Le peuple qui, au fond, devait se pencher à décortiquer le meilleur programme pour la gestion de son pétrole et de son gaz, les propositions des candidats pour l’éducation, la culture, la santé, la pêche, l’eau, l’environnement, la sécurité routière, les impôts, l’avenir des villes, est méprisé par certains acteurs. Alors que les enjeux sont là ! Que va-t-on faire de cette jeunesse qui ne cesse de croitre ? Abdourahmane Diouf propose t-il un bon projet pour l’agriculture ? Sonko a-t-il raison sur la souveraineté et le panafricanisme ? Boubacar Camara a-t-il la solution en ce qui concerne l’emploi et l’industrialisation ? Aminata Touré peut-elle apporter des reformes à notre justice ? Mary Tew Niane est-il le président idéal pour faire face à ce monde qui vient avec l’intelligence artificielle ? Khalifa Sall peut-il être le président qui va amener un meilleur aménagement du territoire ? Que préconise Bougane Gueye Dani pour une presse de qualité ?

Voici pêle-mêle des questions essentielles de notre époque, qui intéressent les citoyens et interpellent les futurs candidats et dont personne ne débat. Ceux qui parlent de dialogue, ne parlent pas de ces questions cruciales. Ils parlent de « validation et d’invalidation » de candidature uniquement. À dessein, le pays est orienté vers le puéril, le séddo, le détestable et l’abject. Et le peuple dans tout ça ? Il faut l’ignorer.

Pour atteindre leur objectif, ils installent au sein de ce peuple vaillant, lucide et qui comprend très bien les enjeux, la peur. Et puisque le peuple a compris les enjeux, il faut le dissoudre pour paraphraser Bertolt Brecht. Si rien n’est fait, le pays va devenir une jungle et la recherche du profit, le seul objectif qui vaille. Il faut trouver des moyens de l’arrêter car « aucune société ne peut réussir, en tout cas à long terme, si elle fait du profit son but principal » disait Ricardo Semler.

Comme le fait savoir le professeur Didier Raoult dans son dernier ouvrage, il y a deux sortes de hiérarchies dans le monde : celle fondée sur la compétence et celle fondée sur l’obéissance.
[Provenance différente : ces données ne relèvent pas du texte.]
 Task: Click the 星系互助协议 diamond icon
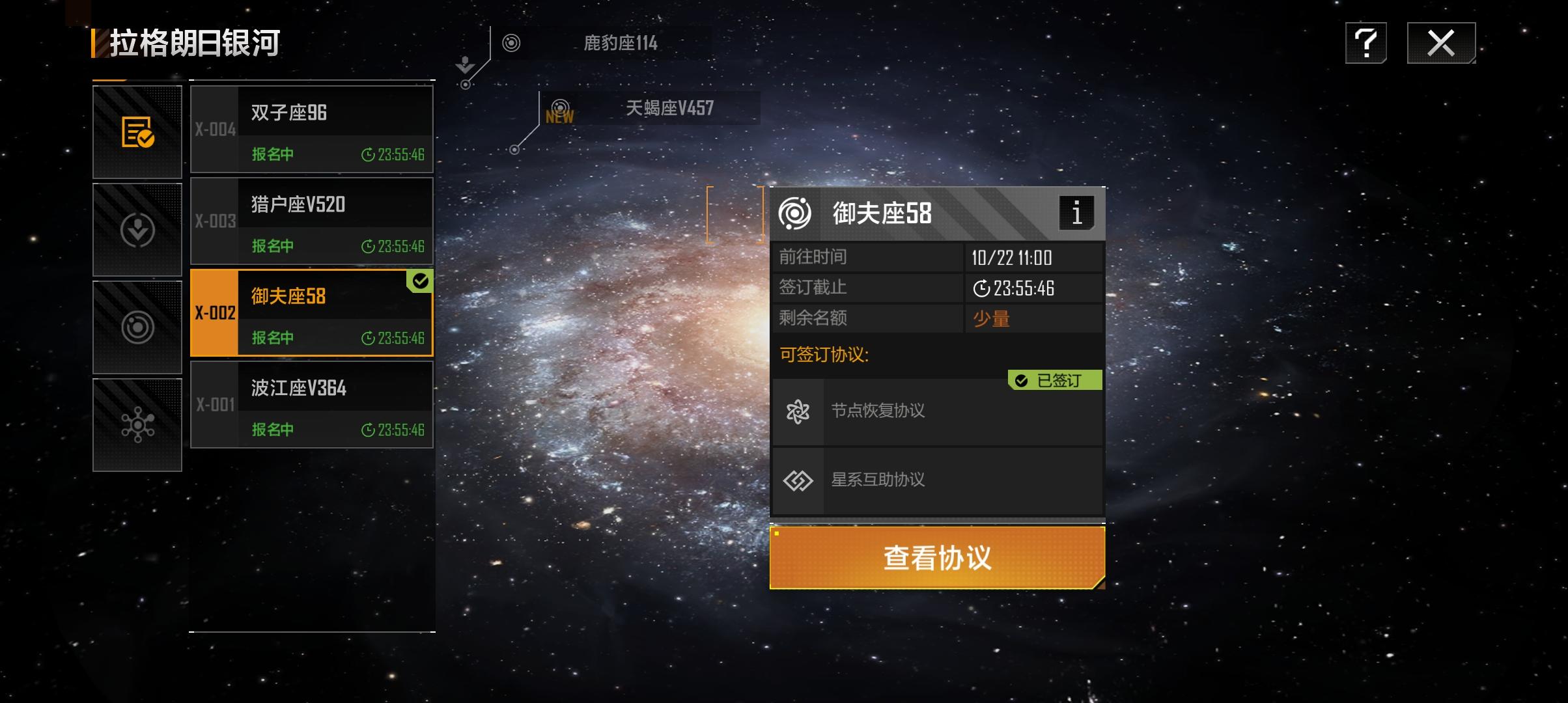tap(798, 480)
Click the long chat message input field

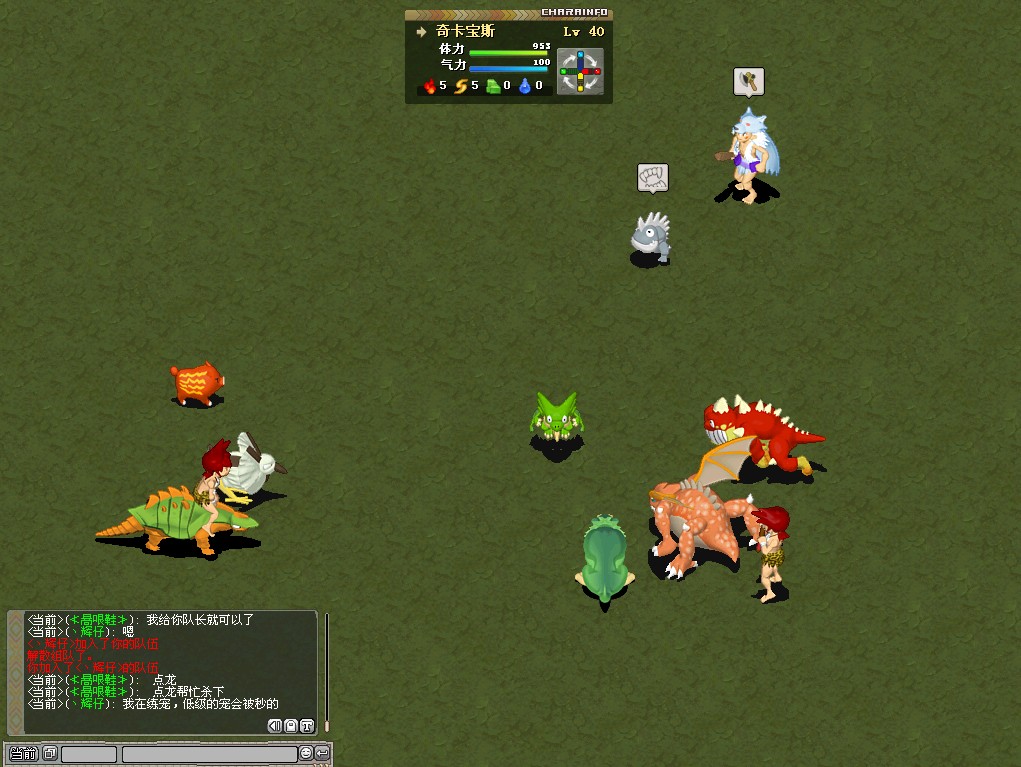(x=209, y=754)
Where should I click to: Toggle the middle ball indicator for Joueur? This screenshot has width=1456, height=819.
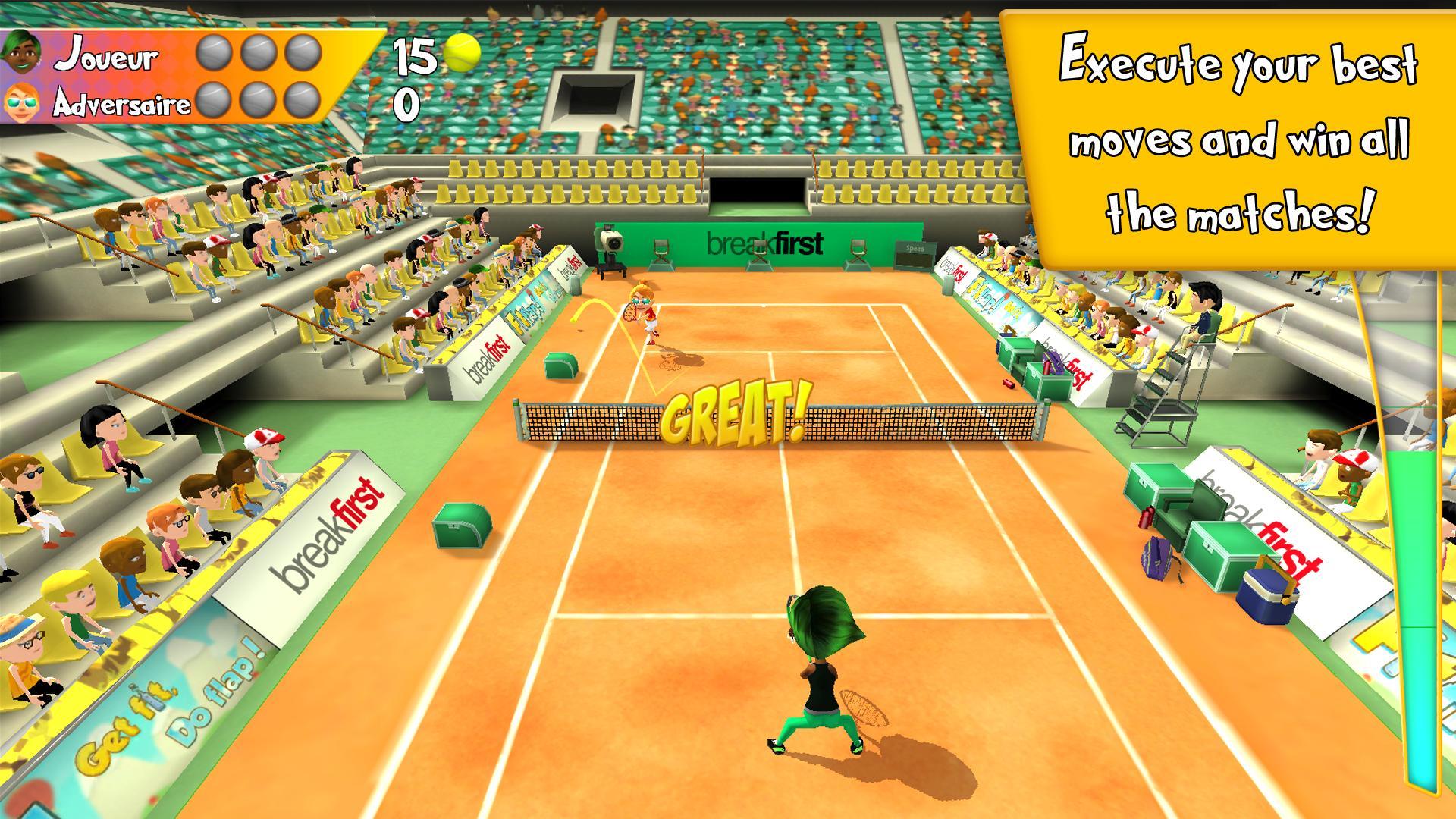tap(261, 55)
La première conduit à la liberté et au progrès et la seconde à l’avilissement car elle est suiveuse et n’a jamais produit une idée originale. « Le monde ne récompense pas l’honnêteté et l’indépendance, il récompense l’obéissance et la servilité » alerte Chomsky. Le défi est donc de ne faut pas laisser le nombre de gens qui sont dans la hiérarchie d’obéissance, grossir au détriment de celle fondée sur la liberté

Le dialogue ou le dealogue, c’est selon… est un excellent moment pour montrer que le peuple veut être libre et veut choisir librement. Que le candidat soit voleur, contrebandier, adepte de l’eau de feu, partisan de Trump, fan de Rocco Siffredi, ou talibé de kukandé, c’est au peuple de choisir son Chef d’État. En attendant, nous vivons un temps de déconnexion. La bonne graine va se séparer de l’ivraie. Pour qui sait lire, les gens fondés dans la hiérarchie d’obéissance vont se regrouper et s’entredéchirer et ceux de la hiérarchie de compétence vont s’unir et entrer en compétition sainement comme dans une société humaine normale.